> [PASSAGE FOR REVIEW]:
9 May 2023

Call for abstracts: Privacy and Death - Past and Present

It is often said in archaeology that the dead do not bury themselves.[1] Instead, death and funerary rituals are constructed by living communities who have different relationships to death, dying, and commemoration and differing notions of privacy. How we interact with these topics is evolving as digital methods present new ethical and practical problems. This symposium will explore the relationships we construct between death and privacy in the past and in the present. How far have the dead been entitled to privacy? What kinds of privacy do the dead have? Does privacy change when one dies?

 

Topics can include (but are not limited to):

  • Posthumous data - what are the living allowed to do with information about the data in different historical periods?
  • Burial spaces between public and private - how do different cultures and periods navigate spaces for the dead?
  • Medical ethics - to what extent do we violate the privacy of people turned into scientific specimens?
  • Decoloniality and social justice - in what ways has the (denial of) privacy around death impacted colonised peoples and how can this be addressed?
  • Human remains - how do the excavation, analysis and display of human skeletons interact with notions of privacy in the past and in the present?

> [REQUIREMENT 1]: Using the call for abstracts on privacy and death, answer yes or no for each statement and quote the words that decide it: (a) The symposium will consider death and privacy only in past societies. (b) Digital methods are described as raising new ethical and practical problems. (c) Abstracts must address one of the listed topics.
> [REQUIREMENT 2]:
Answer these questions from the call for abstracts on privacy and death, each on its own line:
(a) On what date was it posted?
(b) What is often said in archaeology?
(c) Which listed topic asks about people turned into scientific specimens?
> [REQUIREMENT 3]: Extend the call for abstracts on privacy and death beyond its last line.
The material after this call for abstracts on privacy and death has no connection to it.

> [DATA EXTRACT]:

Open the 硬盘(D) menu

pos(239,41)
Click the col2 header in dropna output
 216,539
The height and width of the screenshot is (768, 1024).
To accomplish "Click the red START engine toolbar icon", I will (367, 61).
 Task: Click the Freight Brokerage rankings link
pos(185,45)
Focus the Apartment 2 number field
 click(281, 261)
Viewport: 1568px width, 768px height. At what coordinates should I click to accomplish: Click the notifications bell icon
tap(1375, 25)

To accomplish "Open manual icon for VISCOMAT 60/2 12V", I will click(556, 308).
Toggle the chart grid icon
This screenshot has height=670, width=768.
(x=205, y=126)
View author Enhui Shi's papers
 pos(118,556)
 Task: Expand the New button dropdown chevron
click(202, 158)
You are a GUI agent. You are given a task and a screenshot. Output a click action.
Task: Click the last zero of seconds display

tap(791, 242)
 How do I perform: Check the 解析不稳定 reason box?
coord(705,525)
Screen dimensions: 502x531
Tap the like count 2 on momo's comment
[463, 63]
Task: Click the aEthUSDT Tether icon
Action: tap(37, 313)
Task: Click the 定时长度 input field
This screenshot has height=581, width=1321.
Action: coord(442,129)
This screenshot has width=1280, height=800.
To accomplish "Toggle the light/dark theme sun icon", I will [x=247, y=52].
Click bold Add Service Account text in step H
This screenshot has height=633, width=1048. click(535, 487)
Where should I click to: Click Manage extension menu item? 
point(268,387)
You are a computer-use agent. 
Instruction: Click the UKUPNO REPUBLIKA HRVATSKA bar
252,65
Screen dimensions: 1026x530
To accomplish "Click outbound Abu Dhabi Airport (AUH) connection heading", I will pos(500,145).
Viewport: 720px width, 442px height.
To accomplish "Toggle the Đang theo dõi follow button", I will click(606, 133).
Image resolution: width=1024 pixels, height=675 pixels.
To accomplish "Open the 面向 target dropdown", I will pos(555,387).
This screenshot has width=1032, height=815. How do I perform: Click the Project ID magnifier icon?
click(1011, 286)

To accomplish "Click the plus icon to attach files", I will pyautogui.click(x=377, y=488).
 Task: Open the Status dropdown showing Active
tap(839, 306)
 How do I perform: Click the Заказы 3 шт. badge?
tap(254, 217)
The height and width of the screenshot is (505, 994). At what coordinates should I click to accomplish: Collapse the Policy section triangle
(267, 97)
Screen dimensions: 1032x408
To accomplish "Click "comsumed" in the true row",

> [WRITTEN ANSWER 1]:
(a) No: "in the past and in the present."
(b) Yes: "as digital methods present new ethical and practical problems."
(c) No: "Topics can include (but are not limited to):"

> [WRITTEN ANSWER 2]:
(a) 9 May 2023
(b) That the dead do not bury themselves.
(c) Medical ethics

> [WRITTEN ANSWER 3]:
  • Modern funerary culture - how do we engage with privacy surrounding death and commemoration in the present?

 

We welcome participation from many disciplines, including but not limited to history, archaeology, anthropology, forensics, sociology, theology, psychology, medicine, and law. The symposium will be held Thursday 12th - Friday 13th October 2023 at the University of Copenhagen at the Centre for Privacy Studies in the South Campus of the University of Copenhagen. The premises can be reached by the Copenhagen Metro at the Islands Brygge stop. Travel bursaries cannot be confirmed but funding is being pursued.

 

Please submit an abstract of 300-500 words and a 50-word biographical note to nkk@teol.ku.dk by Monday, 12th June.

[1] Parker-Pearson, M. 1999. The Archaeology of Death and Burial. Stroud: Sutton, p. 3.